The report included a table tracking 30 years of newspaper endorsements — showing a consistent trend of papers picking winners until 2022 and 2025.

For example, in 2019, most mastheads backed the Coalition — which won. But in 2022, those same papers stuck with the Coalition… and Labor swept to power.

📰 Enter: Newspapers

The report clearly struck a nerve. The Australian ran an editorial earlier this week defending the value of endorsements — but ended up making the opposite case.

The editorial began with the argument that when newspapers were the main source of news… readers played closer attention to the editorial endorsements

But then concluded with “The blood, sweat and anguish that goes into the big election editorial has never counted for much with voters.”

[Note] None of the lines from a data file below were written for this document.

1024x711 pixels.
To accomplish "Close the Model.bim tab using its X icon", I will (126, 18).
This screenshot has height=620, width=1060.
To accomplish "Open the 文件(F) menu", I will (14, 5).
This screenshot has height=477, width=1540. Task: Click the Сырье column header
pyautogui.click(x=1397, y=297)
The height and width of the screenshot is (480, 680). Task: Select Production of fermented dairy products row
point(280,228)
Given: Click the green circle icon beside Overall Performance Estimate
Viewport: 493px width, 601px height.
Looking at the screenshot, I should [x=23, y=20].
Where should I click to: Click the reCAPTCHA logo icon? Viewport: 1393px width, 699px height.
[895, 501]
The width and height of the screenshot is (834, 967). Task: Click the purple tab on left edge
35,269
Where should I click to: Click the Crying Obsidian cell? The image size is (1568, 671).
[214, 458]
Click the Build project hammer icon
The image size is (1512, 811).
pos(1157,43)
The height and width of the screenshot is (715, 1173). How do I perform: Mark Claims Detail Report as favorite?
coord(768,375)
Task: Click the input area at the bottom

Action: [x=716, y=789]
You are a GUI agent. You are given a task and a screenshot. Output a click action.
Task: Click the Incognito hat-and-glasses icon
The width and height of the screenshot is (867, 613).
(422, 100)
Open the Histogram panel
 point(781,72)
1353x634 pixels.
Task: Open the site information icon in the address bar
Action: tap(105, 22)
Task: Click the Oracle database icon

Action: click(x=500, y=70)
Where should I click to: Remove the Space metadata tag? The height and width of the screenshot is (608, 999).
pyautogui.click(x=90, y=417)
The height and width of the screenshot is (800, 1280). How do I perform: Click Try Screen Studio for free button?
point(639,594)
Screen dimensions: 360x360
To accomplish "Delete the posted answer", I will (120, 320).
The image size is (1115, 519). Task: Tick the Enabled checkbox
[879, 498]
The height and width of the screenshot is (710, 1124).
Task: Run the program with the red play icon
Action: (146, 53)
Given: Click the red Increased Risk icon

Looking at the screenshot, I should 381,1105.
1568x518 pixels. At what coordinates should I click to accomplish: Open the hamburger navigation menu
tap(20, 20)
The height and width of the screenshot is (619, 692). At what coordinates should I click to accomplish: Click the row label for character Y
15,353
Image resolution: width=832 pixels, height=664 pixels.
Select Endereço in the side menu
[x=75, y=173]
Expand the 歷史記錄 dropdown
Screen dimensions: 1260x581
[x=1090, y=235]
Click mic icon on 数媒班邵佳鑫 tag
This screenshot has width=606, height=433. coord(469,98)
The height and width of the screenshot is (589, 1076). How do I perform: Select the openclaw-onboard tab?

So… which is it? If endorsements never mattered, why run them? And if they did matter — doesn’t their fading influence say something about the state of the mainstream media?

📺 What about TV debates?

The report also looked at leaders’ debates, which once drew huge audiences. While viewership is now modest, clips from those debates often go viral on TikTok and Instagram — reshaping political moments for a new generation.

🧭 The bottom line

Printed newspapers are no longer the political kingmakers they once were. Their influence hasn’t disappeared — it’s just migrated.

Instead of front pages like “Australia Needs Tony,” today’s voters are scrolling, swiping, and sharing their way to the ballot box.

Newspapers might still matter — but not in the way they think.